------ DATA FOR PROCESSING
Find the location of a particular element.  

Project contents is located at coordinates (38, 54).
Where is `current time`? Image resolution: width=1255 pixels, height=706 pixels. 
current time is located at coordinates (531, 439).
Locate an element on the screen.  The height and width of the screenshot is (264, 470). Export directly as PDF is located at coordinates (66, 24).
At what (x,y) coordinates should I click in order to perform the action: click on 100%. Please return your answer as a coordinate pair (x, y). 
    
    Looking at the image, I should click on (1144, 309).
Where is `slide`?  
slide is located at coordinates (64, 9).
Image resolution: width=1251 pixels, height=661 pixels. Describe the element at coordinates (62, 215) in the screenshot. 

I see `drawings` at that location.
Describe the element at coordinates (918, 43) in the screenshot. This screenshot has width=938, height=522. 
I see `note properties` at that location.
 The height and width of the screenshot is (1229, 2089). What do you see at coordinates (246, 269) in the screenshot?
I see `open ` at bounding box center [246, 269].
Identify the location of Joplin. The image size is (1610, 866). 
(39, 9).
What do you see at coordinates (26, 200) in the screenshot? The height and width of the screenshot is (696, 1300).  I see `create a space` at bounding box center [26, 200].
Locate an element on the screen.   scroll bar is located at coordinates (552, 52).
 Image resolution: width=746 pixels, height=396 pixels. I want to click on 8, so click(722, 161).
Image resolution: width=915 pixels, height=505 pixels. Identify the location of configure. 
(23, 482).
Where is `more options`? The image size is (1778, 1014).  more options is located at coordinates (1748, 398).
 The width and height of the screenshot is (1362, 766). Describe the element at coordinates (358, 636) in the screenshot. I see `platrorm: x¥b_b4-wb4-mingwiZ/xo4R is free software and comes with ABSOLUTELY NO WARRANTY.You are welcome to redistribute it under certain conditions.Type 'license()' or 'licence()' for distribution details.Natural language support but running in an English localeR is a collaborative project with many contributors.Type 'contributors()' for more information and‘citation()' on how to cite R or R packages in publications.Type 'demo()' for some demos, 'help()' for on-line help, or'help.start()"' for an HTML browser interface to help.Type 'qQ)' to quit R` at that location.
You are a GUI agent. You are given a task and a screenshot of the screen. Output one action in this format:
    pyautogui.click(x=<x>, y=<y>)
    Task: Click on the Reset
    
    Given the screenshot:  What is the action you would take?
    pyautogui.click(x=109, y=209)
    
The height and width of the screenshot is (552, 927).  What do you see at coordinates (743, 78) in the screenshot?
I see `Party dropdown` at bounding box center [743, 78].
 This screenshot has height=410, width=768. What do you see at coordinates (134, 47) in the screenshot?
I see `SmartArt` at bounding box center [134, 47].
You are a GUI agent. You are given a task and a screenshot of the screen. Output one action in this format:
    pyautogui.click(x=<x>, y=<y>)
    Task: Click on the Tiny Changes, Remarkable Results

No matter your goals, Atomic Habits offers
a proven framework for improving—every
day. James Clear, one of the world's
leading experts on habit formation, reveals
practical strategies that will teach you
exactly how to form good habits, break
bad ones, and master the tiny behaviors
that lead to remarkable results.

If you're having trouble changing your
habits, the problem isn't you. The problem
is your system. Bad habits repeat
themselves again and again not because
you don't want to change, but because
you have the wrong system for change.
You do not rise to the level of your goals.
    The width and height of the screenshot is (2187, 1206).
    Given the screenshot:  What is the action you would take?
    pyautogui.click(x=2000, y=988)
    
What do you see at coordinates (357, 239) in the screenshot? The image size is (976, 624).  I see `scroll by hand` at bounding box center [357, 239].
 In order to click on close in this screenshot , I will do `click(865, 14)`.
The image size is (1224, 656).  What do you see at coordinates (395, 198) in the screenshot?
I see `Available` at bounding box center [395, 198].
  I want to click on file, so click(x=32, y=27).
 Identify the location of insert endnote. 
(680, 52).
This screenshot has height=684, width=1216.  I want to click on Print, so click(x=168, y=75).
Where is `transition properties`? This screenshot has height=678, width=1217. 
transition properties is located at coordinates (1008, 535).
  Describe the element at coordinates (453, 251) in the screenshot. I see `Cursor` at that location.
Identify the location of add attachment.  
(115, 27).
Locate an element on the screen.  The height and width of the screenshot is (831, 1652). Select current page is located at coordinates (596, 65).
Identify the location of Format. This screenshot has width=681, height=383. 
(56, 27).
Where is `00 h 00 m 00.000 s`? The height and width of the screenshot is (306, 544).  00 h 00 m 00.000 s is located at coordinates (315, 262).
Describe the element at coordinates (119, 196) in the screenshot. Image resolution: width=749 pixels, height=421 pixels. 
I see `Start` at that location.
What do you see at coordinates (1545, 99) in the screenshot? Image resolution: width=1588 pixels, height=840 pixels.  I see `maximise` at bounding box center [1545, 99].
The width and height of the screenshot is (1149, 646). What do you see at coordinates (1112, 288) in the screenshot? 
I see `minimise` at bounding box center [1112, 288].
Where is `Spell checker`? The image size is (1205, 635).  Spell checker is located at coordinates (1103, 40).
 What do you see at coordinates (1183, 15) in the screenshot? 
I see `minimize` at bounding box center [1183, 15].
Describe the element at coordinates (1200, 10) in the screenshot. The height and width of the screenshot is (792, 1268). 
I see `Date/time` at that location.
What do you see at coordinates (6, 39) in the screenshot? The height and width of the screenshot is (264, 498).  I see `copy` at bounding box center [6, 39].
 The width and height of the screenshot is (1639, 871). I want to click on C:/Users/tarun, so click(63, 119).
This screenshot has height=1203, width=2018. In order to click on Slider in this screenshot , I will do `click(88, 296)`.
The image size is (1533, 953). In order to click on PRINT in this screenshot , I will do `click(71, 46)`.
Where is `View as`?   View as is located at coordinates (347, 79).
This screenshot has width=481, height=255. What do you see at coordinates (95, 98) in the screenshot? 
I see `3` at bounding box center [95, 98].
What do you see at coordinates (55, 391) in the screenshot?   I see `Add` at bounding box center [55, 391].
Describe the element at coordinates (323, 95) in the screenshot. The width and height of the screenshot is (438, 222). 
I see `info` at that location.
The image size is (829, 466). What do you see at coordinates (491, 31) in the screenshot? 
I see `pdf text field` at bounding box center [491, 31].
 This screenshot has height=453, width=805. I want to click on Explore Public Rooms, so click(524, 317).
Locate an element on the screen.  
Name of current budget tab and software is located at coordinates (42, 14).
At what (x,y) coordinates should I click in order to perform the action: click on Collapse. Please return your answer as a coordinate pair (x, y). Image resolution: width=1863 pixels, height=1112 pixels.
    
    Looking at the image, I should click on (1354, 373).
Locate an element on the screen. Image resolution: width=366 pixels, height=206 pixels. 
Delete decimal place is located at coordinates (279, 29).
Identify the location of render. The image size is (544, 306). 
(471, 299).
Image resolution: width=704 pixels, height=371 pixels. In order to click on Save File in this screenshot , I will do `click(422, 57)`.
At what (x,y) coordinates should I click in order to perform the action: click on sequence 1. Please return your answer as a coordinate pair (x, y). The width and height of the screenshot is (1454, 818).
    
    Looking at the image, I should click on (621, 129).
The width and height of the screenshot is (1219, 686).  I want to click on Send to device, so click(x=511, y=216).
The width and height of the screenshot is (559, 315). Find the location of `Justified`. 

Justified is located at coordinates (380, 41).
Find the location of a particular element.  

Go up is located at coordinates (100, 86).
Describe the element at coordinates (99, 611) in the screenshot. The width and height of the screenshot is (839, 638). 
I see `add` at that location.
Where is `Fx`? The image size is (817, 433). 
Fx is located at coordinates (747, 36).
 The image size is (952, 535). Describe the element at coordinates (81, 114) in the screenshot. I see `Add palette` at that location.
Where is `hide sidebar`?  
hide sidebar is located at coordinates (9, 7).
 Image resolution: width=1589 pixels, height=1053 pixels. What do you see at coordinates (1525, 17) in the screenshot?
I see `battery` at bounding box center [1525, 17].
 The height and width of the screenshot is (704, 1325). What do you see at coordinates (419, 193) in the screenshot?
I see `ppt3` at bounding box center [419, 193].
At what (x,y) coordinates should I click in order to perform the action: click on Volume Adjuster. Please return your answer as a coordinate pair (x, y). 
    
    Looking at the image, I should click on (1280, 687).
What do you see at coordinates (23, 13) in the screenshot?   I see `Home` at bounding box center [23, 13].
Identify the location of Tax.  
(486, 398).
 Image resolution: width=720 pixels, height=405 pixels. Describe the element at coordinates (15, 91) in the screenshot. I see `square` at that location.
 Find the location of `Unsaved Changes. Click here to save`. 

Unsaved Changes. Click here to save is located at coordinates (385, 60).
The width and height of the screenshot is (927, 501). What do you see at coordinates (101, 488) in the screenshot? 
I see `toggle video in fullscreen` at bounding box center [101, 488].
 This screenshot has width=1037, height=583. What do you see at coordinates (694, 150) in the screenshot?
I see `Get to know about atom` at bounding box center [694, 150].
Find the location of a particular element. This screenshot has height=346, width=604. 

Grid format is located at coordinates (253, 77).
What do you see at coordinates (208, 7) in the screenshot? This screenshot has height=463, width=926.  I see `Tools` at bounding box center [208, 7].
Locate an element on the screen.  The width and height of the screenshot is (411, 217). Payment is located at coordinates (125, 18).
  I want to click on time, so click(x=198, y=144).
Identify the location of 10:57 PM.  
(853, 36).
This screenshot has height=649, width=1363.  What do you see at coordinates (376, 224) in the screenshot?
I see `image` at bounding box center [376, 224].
------------
GIVEN PROBLEM. Copy out once more, word for word, the entries starting with the line that contains "Image resolution: width=704" and going on through the line that contains "Unsaved Changes. Click here to save is", both of those lines included.

TASK RESULT.
Image resolution: width=704 pixels, height=371 pixels. In order to click on Save File in this screenshot , I will do `click(422, 57)`.
At what (x,y) coordinates should I click in order to perform the action: click on sequence 1. Please return your answer as a coordinate pair (x, y). The width and height of the screenshot is (1454, 818).
    
    Looking at the image, I should click on (621, 129).
The width and height of the screenshot is (1219, 686).  I want to click on Send to device, so click(x=511, y=216).
The width and height of the screenshot is (559, 315). Find the location of `Justified`. 

Justified is located at coordinates (380, 41).
Find the location of a particular element.  

Go up is located at coordinates (100, 86).
Describe the element at coordinates (99, 611) in the screenshot. The width and height of the screenshot is (839, 638). 
I see `add` at that location.
Where is `Fx`? The image size is (817, 433). 
Fx is located at coordinates (747, 36).
 The image size is (952, 535). Describe the element at coordinates (81, 114) in the screenshot. I see `Add palette` at that location.
Where is `hide sidebar`?  
hide sidebar is located at coordinates (9, 7).
 Image resolution: width=1589 pixels, height=1053 pixels. What do you see at coordinates (1525, 17) in the screenshot?
I see `battery` at bounding box center [1525, 17].
 The height and width of the screenshot is (704, 1325). What do you see at coordinates (419, 193) in the screenshot?
I see `ppt3` at bounding box center [419, 193].
At what (x,y) coordinates should I click in order to perform the action: click on Volume Adjuster. Please return your answer as a coordinate pair (x, y). 
    
    Looking at the image, I should click on (1280, 687).
What do you see at coordinates (23, 13) in the screenshot?   I see `Home` at bounding box center [23, 13].
Identify the location of Tax.  
(486, 398).
 Image resolution: width=720 pixels, height=405 pixels. Describe the element at coordinates (15, 91) in the screenshot. I see `square` at that location.
 Find the location of `Unsaved Changes. Click here to save`. 

Unsaved Changes. Click here to save is located at coordinates (385, 60).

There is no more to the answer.